Anger and the response of the pelvic floor.
When you become sensitive to what is going on in your pelvis, you will often notice how the pelvic muscles tighten up and become more irritated and painful when you are anxious, stressed or pushed in some way. A dramatic example of this is something we discussed in our book, A Headache in the Pelvis. A middle-aged woman was seeing a colleague of ours who was an experienced physical therapist in New York. While our colleague had her finger inside the woman’s vagina doing Trigger Point Release, this woman started talking about something that was going on politically that she had a very strong reaction to. As she spoke about this politician she hated, the muscles in the woman’s pelvic floor began to tighten around our colleague’s fingers and our colleague reported that she was afraid that her fingers were going to be crushed. Now, this is particularly unusual because the pelvic muscles of a middle-aged woman are not known to be particularly strong. However, the physical reaction in the pelvis, which was part of her angry response, was unmistakable and dramatic. When our colleague said to her patient, “Can you feel what is going on in your pelvis as you are talking about the politician that you hate?” the woman said, “Feel what?” She was not aware of it at all.
The pelvic muscles tend to overreact to stress in those who have pelvic pain.
The pelvic muscles in those with chronic pelvic pain tend to tighten up to stressful events.
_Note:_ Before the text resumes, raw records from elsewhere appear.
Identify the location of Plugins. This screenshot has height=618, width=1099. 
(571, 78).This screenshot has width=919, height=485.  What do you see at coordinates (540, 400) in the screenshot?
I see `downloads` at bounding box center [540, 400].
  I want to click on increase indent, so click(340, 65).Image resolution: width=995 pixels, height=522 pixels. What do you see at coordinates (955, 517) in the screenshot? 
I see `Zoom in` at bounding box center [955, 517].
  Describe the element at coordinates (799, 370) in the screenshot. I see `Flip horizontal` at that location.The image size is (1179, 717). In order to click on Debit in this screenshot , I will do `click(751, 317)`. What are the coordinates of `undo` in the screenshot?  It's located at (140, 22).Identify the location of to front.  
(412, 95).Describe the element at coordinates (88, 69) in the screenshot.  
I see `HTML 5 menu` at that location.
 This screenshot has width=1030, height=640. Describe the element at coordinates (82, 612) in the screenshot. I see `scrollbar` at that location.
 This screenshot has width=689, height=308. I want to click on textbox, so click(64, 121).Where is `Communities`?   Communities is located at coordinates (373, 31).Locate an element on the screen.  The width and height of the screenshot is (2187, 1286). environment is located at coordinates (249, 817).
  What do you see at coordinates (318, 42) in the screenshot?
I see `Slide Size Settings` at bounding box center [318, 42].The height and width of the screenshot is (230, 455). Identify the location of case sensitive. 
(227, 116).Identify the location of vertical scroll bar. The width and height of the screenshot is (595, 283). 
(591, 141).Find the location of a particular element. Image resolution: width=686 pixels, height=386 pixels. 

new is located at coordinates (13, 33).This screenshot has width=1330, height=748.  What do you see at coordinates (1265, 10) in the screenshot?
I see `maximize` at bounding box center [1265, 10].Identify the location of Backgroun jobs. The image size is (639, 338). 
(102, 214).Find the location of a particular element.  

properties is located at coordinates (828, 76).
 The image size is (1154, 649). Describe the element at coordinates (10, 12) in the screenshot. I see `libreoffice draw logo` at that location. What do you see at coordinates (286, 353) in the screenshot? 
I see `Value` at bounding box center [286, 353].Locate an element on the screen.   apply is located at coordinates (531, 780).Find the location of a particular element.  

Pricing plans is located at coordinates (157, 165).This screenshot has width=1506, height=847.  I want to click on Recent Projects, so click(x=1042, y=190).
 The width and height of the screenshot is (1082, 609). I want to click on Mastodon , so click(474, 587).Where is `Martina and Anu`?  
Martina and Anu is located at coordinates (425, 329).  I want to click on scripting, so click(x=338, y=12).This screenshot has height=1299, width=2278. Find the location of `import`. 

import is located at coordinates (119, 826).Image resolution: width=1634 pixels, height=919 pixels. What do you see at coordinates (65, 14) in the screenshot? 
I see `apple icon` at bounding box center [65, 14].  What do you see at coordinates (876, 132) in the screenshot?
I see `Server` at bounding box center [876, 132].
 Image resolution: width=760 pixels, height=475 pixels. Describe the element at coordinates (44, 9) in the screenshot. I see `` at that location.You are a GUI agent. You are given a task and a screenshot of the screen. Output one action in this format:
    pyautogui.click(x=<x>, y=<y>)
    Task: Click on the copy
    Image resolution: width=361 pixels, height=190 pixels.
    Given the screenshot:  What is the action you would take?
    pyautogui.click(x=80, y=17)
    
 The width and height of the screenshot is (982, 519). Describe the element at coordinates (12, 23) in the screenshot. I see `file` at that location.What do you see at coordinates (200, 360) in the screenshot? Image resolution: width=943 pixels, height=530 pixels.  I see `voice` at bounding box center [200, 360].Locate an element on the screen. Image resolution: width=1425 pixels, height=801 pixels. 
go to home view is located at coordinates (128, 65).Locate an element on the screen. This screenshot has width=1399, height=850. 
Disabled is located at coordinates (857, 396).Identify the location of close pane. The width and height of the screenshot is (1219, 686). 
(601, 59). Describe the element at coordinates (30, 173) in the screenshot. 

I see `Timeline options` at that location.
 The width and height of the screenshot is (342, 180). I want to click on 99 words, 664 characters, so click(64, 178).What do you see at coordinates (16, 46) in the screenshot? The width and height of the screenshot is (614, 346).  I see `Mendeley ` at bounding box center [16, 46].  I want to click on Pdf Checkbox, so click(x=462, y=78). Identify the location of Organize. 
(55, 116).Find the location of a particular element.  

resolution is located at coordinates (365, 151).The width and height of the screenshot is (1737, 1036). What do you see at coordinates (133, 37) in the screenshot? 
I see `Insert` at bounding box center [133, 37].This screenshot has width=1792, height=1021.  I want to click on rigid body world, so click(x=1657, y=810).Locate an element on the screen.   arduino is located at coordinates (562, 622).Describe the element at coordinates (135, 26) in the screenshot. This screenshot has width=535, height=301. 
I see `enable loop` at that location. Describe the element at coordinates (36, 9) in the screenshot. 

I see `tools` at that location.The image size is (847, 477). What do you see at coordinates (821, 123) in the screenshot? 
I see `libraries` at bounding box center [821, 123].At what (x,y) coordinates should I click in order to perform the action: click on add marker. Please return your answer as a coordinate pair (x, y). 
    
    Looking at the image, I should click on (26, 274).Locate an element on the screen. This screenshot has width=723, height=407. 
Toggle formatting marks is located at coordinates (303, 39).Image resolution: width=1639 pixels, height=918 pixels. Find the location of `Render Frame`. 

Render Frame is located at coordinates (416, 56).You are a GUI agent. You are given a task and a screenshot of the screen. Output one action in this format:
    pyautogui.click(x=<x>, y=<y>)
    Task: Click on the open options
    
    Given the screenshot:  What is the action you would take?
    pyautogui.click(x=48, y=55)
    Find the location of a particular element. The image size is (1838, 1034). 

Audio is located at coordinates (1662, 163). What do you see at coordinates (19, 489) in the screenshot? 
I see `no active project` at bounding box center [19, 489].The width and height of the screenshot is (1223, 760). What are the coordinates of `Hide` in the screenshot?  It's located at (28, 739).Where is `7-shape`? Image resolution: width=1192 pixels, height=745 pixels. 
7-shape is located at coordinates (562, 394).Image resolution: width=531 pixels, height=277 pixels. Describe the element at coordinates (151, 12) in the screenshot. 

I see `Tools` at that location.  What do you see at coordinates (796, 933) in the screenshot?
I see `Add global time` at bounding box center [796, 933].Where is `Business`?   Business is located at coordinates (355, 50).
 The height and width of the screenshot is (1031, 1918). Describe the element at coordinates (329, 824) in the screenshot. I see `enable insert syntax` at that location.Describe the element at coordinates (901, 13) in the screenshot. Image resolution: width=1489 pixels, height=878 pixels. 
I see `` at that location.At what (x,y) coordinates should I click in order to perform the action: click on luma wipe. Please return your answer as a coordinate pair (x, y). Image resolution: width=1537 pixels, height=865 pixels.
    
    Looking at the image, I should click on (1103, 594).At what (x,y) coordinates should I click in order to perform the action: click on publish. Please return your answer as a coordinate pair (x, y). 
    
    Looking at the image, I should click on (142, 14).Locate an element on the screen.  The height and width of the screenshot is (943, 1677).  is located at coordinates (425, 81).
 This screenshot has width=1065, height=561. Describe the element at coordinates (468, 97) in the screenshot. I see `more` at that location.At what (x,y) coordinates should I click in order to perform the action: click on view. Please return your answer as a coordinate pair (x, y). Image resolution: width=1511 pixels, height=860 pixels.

While there has been very little or no research has been done on this, it has been my own personal and professional experience that people who have pelvic pain become sensitive to the tissue down there and see a close connection between pain and stress. Some people experience it remarkably strongly and clearly, and actually, that experience of the direct connection between stress and increased pain is a blessing because it makes a concept a clear experience. It validates the fact that there is a psychophysical one.
In muscle based prostatitis, pelvic floor dysfunction and other pelvic pain syndromes, the most effective stress reduction empowers patients to reduce their own pain. Paradoxical Relaxation is the practice of effortlessness, of letting go. While interpersonal support is mildly helpful, it does not go very far. I often say to patients, “My reassurance will probably last about 10 minutes and then you will get back into your scary thinking.”
Effectively dealing with stress related to pelvic pain is giving patients the tools to be able to turn “off” their own fearful contracted pelvic reaction regularly. Give a man a fish, he eats for a day. Teaching a man to fish, he eats for a lifetime. Reassurance and interpersonal support may help for a small amount of time. On the other hand, giving someone the ability to reduce pain and, in the psychological domain, reduce fearful guarding, gives a person a lifelong ability to manage stress and release themselves from the effect of pelvic pain.